Another important element to consider in discussing disease elimination scenarios is the WHO-sponsored ring vaccination trial of the rVSV vaccine in Guinea. The interim data analysis shows an impressive 100 % vaccine efficacy . Numerical simulations show that it is reasonable to assume that the vaccination trial itself may have had a considerable impact on the disease control effort. These simulations show that the vaccination program provides the largest benefit in regions with low, deteriorating or fluctuating CT, thereby considerably accelerating disease elimination. Consistent with other modeling studies [27–29], we found that the major benefit of ring vaccination is observed at low levels of CT (5–10 individuals per case).

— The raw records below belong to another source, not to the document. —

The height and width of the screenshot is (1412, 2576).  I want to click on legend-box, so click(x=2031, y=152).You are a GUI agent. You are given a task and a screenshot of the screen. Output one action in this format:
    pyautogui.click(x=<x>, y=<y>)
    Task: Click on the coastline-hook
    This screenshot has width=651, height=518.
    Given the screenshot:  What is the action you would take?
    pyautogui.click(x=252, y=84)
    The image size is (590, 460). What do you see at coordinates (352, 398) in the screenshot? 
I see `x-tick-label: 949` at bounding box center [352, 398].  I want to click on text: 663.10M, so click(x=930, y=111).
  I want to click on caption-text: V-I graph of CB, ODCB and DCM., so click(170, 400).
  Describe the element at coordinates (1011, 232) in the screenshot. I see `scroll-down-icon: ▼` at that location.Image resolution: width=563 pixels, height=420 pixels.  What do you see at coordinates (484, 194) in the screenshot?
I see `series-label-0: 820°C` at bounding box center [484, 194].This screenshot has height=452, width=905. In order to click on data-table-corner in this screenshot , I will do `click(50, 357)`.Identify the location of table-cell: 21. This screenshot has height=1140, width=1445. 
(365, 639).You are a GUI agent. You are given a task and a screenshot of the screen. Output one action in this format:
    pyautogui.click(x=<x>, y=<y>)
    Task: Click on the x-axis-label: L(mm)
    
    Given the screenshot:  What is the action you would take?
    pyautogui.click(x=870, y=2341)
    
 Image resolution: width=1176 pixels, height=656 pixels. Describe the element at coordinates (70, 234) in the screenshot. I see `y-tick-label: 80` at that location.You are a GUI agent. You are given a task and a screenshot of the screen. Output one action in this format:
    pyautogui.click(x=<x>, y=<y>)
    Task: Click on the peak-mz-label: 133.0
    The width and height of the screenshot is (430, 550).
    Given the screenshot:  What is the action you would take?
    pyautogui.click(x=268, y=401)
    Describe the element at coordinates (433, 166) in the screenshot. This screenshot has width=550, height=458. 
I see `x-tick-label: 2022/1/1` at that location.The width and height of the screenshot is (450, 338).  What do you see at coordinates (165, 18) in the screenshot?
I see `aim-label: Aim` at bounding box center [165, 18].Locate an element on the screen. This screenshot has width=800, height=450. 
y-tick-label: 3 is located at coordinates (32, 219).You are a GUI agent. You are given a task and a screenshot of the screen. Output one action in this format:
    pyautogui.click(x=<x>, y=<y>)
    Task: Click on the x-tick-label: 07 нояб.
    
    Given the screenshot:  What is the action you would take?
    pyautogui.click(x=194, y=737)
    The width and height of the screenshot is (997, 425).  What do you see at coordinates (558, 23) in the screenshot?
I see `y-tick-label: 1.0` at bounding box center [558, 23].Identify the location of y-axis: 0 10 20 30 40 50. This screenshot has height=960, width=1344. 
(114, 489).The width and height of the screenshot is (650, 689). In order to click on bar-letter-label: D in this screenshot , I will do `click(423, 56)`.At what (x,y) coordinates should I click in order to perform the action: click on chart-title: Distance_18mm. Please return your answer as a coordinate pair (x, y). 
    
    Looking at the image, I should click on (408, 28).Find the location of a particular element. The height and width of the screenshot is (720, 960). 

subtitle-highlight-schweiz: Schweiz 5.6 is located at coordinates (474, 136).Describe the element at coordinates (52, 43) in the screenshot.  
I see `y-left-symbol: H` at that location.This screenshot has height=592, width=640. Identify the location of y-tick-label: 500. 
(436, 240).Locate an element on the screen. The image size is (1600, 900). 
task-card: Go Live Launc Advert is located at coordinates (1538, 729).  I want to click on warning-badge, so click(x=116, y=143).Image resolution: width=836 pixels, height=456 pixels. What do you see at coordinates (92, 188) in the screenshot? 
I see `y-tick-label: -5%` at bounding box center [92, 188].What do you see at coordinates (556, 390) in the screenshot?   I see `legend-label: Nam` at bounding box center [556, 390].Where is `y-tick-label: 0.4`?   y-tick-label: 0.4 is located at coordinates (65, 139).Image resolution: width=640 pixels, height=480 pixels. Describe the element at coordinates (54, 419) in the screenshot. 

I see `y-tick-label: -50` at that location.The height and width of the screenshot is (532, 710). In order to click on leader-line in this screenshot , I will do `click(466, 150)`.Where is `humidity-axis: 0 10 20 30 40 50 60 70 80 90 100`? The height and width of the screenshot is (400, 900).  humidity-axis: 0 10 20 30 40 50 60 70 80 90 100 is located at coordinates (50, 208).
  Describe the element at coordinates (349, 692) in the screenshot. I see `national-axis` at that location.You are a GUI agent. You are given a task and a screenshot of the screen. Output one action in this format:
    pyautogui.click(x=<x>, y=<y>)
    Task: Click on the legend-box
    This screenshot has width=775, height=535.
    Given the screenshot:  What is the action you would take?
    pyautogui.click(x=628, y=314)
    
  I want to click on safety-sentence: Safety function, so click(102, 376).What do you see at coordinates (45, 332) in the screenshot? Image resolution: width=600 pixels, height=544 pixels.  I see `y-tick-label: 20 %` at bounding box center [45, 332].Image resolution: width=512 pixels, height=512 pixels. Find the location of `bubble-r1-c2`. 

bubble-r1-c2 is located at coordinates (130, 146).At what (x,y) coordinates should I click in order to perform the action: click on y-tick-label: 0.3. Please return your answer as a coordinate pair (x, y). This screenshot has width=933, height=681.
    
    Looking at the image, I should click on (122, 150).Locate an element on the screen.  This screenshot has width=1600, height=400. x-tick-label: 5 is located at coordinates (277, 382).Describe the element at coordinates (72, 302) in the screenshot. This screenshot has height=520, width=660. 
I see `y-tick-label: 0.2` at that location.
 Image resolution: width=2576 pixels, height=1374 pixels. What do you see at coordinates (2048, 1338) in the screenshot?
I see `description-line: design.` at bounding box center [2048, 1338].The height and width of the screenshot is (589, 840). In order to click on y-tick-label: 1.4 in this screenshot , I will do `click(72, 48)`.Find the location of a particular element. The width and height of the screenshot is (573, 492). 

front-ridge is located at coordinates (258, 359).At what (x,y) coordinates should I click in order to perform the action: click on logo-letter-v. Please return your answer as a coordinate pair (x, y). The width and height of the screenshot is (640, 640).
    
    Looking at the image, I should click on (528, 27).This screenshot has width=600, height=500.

Finally, vaccination gives direct protection to vaccinees, which is important for controlling epidemics on a local level as well as protecting those providing front line care.
Most of the assumptions and limitations of the model have already been discussed by Merler et al. . It is worth mentioning however that, similar to the model for Liberia, we assume that Ebola cases in Guinea are unlikely to travel long distances when they have active symptoms, unless they are seeking hospital care or help from relatives and friends. This assumption has been validated for Liberia and appears to adequately reproduce the geographical incidence in Guinea. However, we cannot exclude the possibility that local population mobility could drive EVD dynamics, especially during the elimination stage where the epidemic can be dominated by rare fluctuations. Another feature that we have not considered in the model is the effect of asymptomatic infection and acquired immunity . While the early stage of the epidemic is probably not overly affected by asymptomatic infections, acquired immunity may play a role in speeding up the elimination of the disease. Notwithstanding the mentioned limitations, the model is able to adequately describe the dynamics of the epidemic in Guinea, provide estimates of transmission by setting in agreement with reported data , and capture the highly heterogeneous pattern of transmission reported in previous studies [6, 7]. These findings support our choice of using an individual-based modeling approach, capturing the observed high heterogeneity in the number of secondary infections and the clustering effect due to the low number of effective contacts in the different settings.